# Entries from a dataset
==================================================

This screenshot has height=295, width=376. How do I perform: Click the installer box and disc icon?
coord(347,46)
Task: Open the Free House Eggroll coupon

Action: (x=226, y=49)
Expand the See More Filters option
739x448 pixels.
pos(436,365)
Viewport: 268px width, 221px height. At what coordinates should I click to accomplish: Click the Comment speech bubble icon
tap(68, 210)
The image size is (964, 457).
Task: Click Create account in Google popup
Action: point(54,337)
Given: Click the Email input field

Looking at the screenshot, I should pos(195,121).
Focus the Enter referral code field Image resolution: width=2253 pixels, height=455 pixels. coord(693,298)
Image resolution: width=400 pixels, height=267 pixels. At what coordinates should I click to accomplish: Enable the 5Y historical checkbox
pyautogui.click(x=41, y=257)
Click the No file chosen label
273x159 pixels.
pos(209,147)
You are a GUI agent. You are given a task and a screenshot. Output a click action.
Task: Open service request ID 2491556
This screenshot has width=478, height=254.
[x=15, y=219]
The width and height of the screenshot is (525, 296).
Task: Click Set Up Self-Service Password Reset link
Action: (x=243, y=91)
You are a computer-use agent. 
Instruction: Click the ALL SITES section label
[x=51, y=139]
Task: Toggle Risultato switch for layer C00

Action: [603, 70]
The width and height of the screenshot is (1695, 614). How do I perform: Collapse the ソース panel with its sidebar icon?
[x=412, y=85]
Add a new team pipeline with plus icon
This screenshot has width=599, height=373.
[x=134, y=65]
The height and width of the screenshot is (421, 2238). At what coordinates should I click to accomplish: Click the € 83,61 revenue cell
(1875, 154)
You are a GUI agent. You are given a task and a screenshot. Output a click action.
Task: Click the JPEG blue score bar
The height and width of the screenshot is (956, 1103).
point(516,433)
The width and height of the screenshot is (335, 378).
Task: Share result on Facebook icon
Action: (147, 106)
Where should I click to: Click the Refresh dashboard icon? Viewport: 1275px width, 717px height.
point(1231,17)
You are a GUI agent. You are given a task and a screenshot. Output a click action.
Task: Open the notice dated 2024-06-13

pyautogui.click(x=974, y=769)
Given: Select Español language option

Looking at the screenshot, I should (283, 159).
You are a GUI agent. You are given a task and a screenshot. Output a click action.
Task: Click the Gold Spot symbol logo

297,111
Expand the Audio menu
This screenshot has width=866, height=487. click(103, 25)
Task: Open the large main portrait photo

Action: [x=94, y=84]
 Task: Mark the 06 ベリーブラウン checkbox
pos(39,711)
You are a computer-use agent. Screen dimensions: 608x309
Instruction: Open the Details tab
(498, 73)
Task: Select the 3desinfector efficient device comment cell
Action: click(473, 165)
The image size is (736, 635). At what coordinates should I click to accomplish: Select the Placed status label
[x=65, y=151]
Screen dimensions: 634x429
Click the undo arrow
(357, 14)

==================================================

# EXERCISE INSTRUCTIONS
Can you lay out the stretch of items from the line containing "The height and width of the screenshot is (421, 2238)." through the line containing "Action: click(473, 165)" as a JSON list of strings, with one string per line and blank lines omitted?

# SOLUTION
[
  "The height and width of the screenshot is (421, 2238). At what coordinates should I click to accomplish: Click the € 83,61 revenue cell",
  "(1875, 154)",
  "You are a GUI agent. You are given a task and a screenshot. Output a click action.",
  "Task: Click the JPEG blue score bar",
  "The height and width of the screenshot is (956, 1103).",
  "point(516,433)",
  "The width and height of the screenshot is (335, 378).",
  "Task: Share result on Facebook icon",
  "Action: (147, 106)",
  "Where should I click to: Click the Refresh dashboard icon? Viewport: 1275px width, 717px height.",
  "point(1231,17)",
  "You are a GUI agent. You are given a task and a screenshot. Output a click action.",
  "Task: Open the notice dated 2024-06-13",
  "pyautogui.click(x=974, y=769)",
  "Given: Select Español language option",
  "Looking at the screenshot, I should (283, 159).",
  "You are a GUI agent. You are given a task and a screenshot. Output a click action.",
  "Task: Click the Gold Spot symbol logo",
  "297,111",
  "Expand the Audio menu",
  "This screenshot has width=866, height=487. click(103, 25)",
  "Task: Open the large main portrait photo",
  "Action: [x=94, y=84]",
  " Task: Mark the 06 ベリーブラウン checkbox",
  "pos(39,711)",
  "You are a computer-use agent. Screen dimensions: 608x309",
  "Instruction: Open the Details tab",
  "(498, 73)",
  "Task: Select the 3desinfector efficient device comment cell",
  "Action: click(473, 165)"
]